Awesome

Sentires: A Toolkit for Phrase-level Sentiment Analysis

Introduction

This is a package for phrase-level sentiment analysis [5], it can extract feature|opinion|sentiment triplets to construct a context-sensitive sentiment lexicon from free-text corpus such as customer reviews in e-commerce and tweets/messages in social networks.

The task is challenging since in many cases the sentiment is context-aware, e.g., for the same opinion word "high," when it is used to describe the feature word "quality" (i.e., quality|high), it presents a positive sentiment, however, when it is used to describe the feature word "noise" (i.e., noise|high), it instead presents a negative sentiment.

The package further contains a module that is capable of matching the triplets contained in a sentence or a paragraph. Some techniques of this toolkit are presented in papers [1,5,9]. Extracting feature-opinion pairs and their sentiments from text corpora is very helpful to many tasks, e.g., they help to develop explainable recommendatioin models [1,2,3,4,7,8], analyze customer and/or public opinions [5], and build conversational AI systems [6].

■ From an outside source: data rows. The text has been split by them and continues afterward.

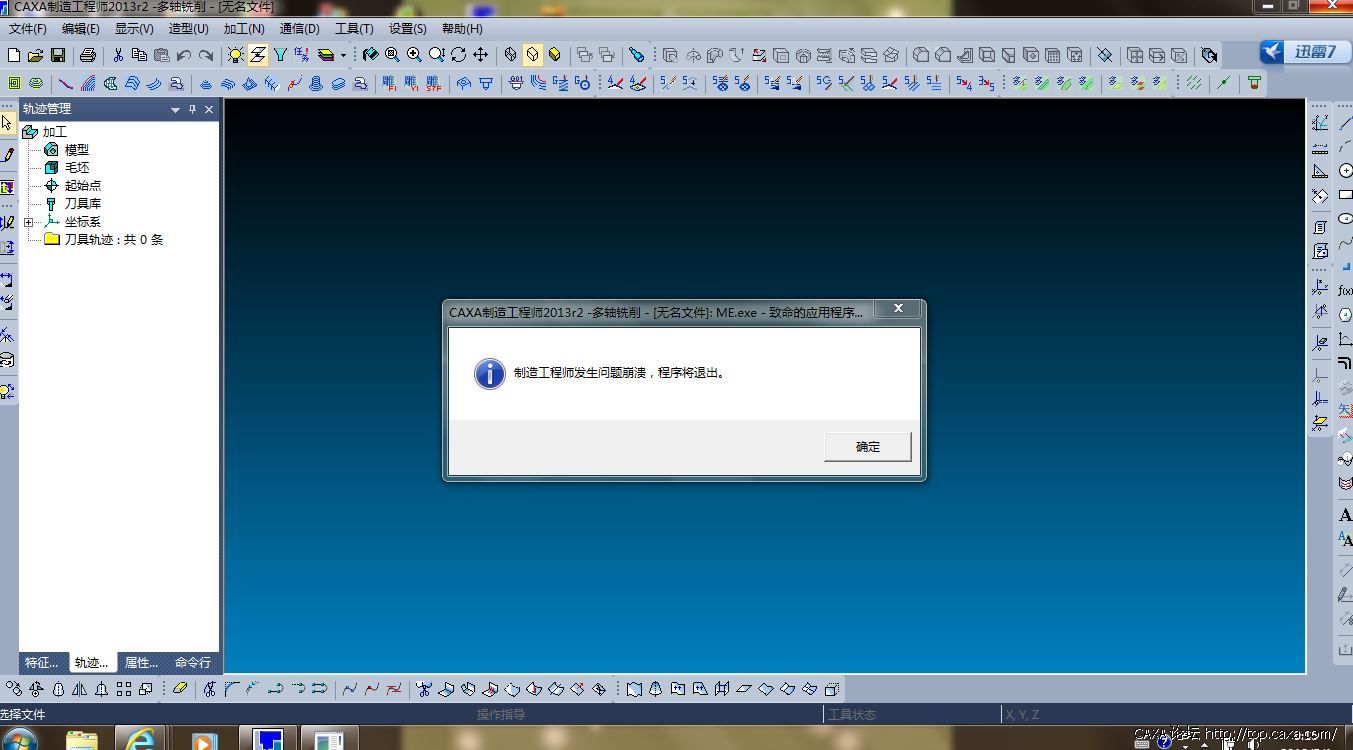Open Internet Explorer from the taskbar
This screenshot has height=750, width=1353.
(x=140, y=739)
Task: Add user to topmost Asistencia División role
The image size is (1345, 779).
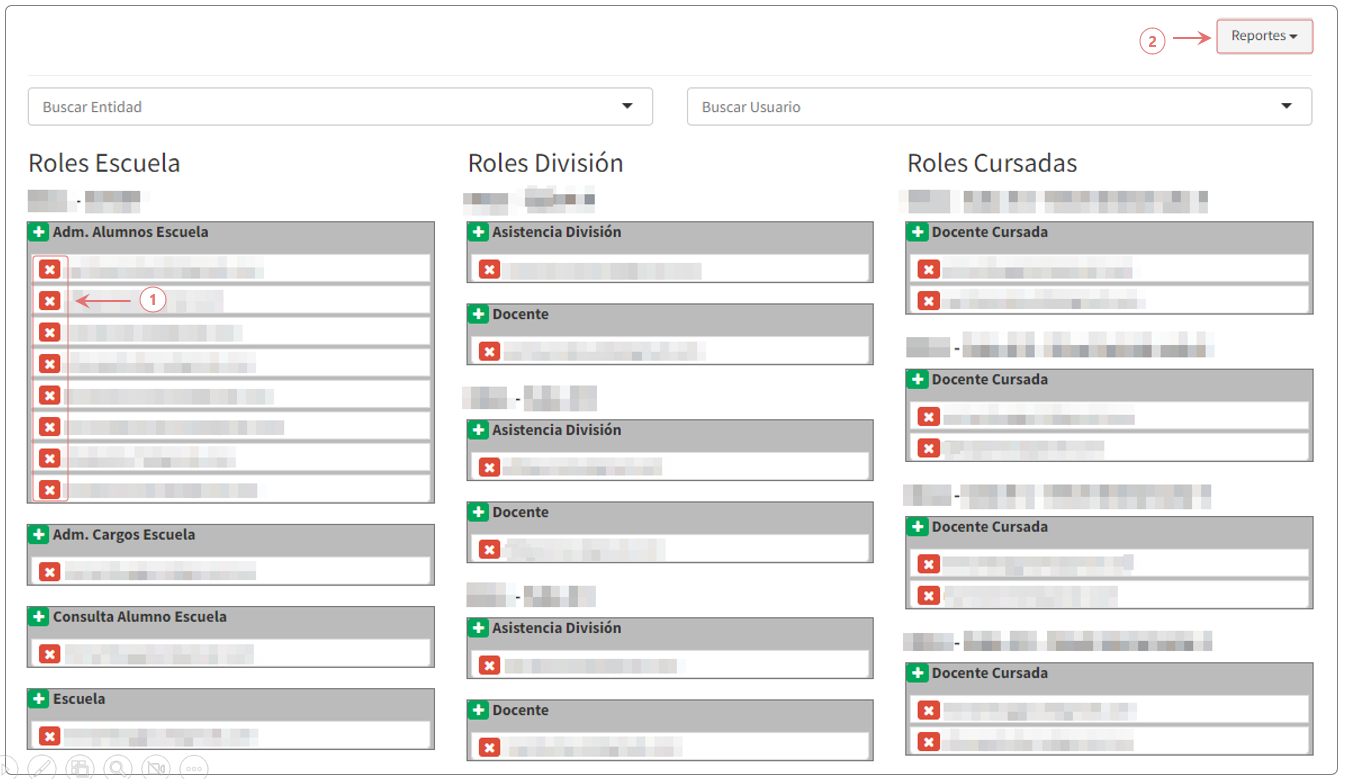Action: click(478, 232)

The executable jar balls are provided in two versions, one for processing English texts, and the other for processing Chinese texts. Instructions of using the package are provided in the following.

Instruction

The toolkit builds a lexicon based on 6 steps (corresponding to 6 tasks), the 6 steps should be executed one by one in the correct order:

Step 1. "pre" task: it conducts some pre-processing over your input data, such as removing sentences that are too short or grammatically incorrect. It takes the ".raw" file as input and outputs a “.select” file.
Step 2. "pos" task: it conducts Part-of-Speech (POS) tagging based on Stanford POS tagger. It takes a ".select" file as input and outputs a ".seg" file.
Step 3. "validate" task: it refines the part-of-speech tagging results, to generate a POS tagging file better suited for feature-opinion extraction. It takes the above ".seg" file as input and generates another ".seg" file. To distinguish them, you may take a look at the .seg file. The Stanford POS taggers have at least 2 characters (e.g., /NN, /RB, /VBD), while in the refined .seg file each tagger only has one character (e.g., /N, /V, /P, /X).
Step 4. "lexicon" task: it extracts the feature-opinion pairs and their sentiments. It takes the refined .seg file as input, and outputs the final ".lexicon" file. Each row in the lexicon file is a "feature|opinion|sentiment" triplet.
Step 5. (Optional) "eval" task: it conducts some basic evaluation for the quality of the generated lexicon. However, you would need to provide some (small scale) human labeled pairs to run this task.
Step 6. (Optional) "profile" tasks: it detects which feature-opinion pair(s) are included in each sentence in the input file. This seems a trivial task but it's actually not very easy because we have to consider the context and grammar rules. It takes a ".lexicon" file and the original corpus file as input, and outputs two ".profile" files.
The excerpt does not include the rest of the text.